Though in the Feluda adventures his activities invoke quite an amount of comedy but this character is far from a typical comic relief. Rather he often epitomizes the habitual mentality of an average Bengali person,which though is present in Feluda but is admixtures with some other qualities very often lacked by common Bengalis. However,Jatayu's  qualities also improve with time and with his association with Feluda, gradually making him more knowledgeable,smart and intelligent. In the movie version (not in the original story) of the first story, Sonar Kella, the criminal Mandar Bose escapes due to the folly of Jatayu.  But in the later stories we find Jatayu being of great help to Feluda in his work. In a lot of stories,he is seen to deliver important clues, sometimes though unintentionally and often possess something which is of great help as a tool in the investigation. In "Sonar kella" (movie) he uttered "sonar pathorbati" (a Bengali phrase used to describe something practically impossible) but that immediately enlightened Feluda and he got his most necessary clue to ultimately solve the case.In ''Gorosthan e sabdhan', his prized possession of an antique repeater(watch) is used tactfully by Feluda to apprehend the culprits. In a number of stories he actively took part as the saviour when the sleuth (and all three of them) are cornered helplessly by antagonists. e.g.- in "Baksho Rohosyo", his timely use of the boomerang subdues Prabir and in " Tintorettor Jishu" he picks up a wooden box and successfully delivers a blow to a goon's head told knock him unconscious. He even interrogated the suspects as a proxy of Feluda in "Apsara theatre er mamla".

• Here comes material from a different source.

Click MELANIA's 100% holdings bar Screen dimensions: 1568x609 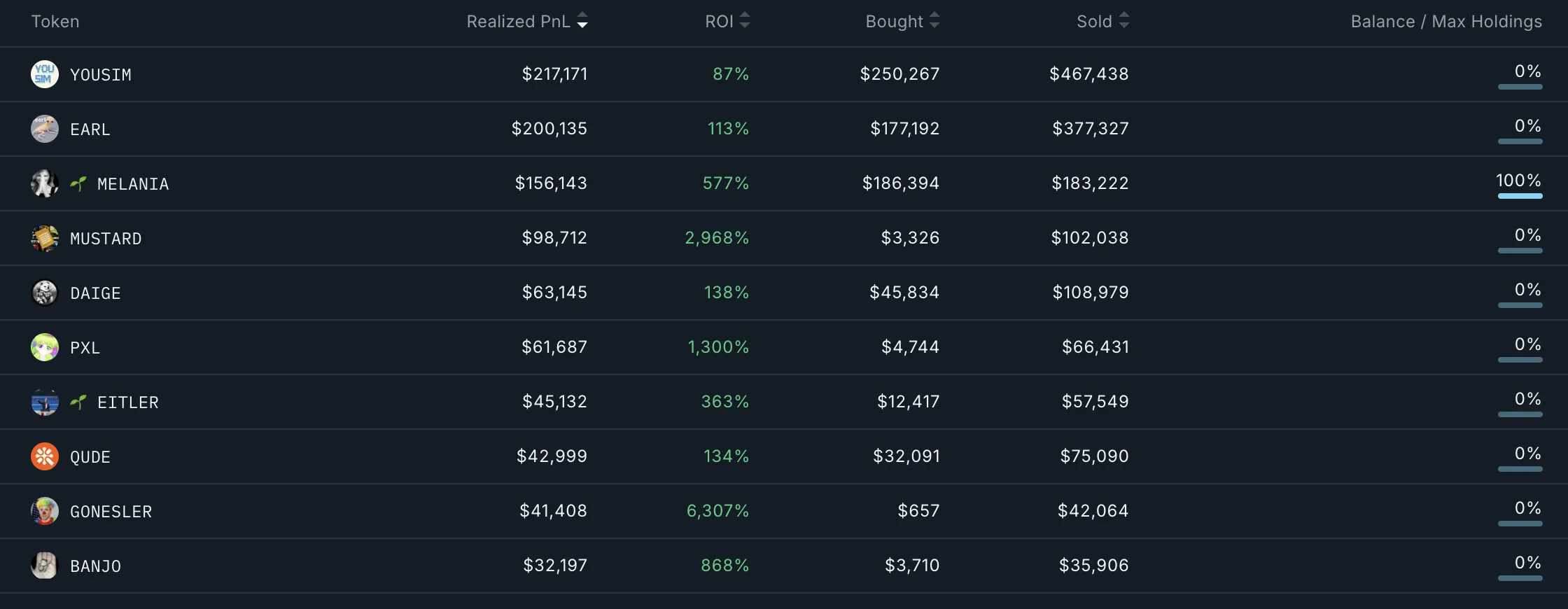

Jatayu is a fan of Baikuntha Mallick, a teacher in Athenaeum Institution, Kolkata, who is also a poet. Jatayu often recites his poems, which are also a source of comedy due to their peculiarity. Jatayu walks two miles daily to keep fit, refers to encyclopaedia for writing novels. He is a bachelor and owns three houses. He loves travelling.Rabi Ghosh also portrayed Jatayu in Gosainpur Sargaram.
'Jayatu Jatayu!' a book written by Shuvadip Adhikari is a compendium of facts on Jatayu. All the facts mentioned in the stories of Feluda are compiled in a single volume.

Characterization 
In the first two movies on Feluda , the character of Jatayu was played by eminent actor cum advocate Santosh Dutta, and due to his performance, Satyajit Ray's later stories on Feluda had Jatayu adapting himself to the looks and mannerisms of Santosh Dutta. Veteran actor Rabi Ghosh played the role in the telefilm Baksho Rohoshyo, while Anup Kumar was Jatayu in the telefilm Bosepukure Khunkharapi. Bombaiyer Bombete, Kailashey Kelenkari & Tintorettor Jishu saw Jatayu being played by Bibhu Bhattacharya. Mohan Agashe played Jatayu in Kissa Kathmandu Mein, in Hindi TV series Satyajit Ray Presents. In the 2020 web series Feluda Pherot,  Anirban Chakrabarti essayed the role.

References

Satyajit Ray
Fictional Indian people
Characters created by Satyajit Ray
Feluda (series)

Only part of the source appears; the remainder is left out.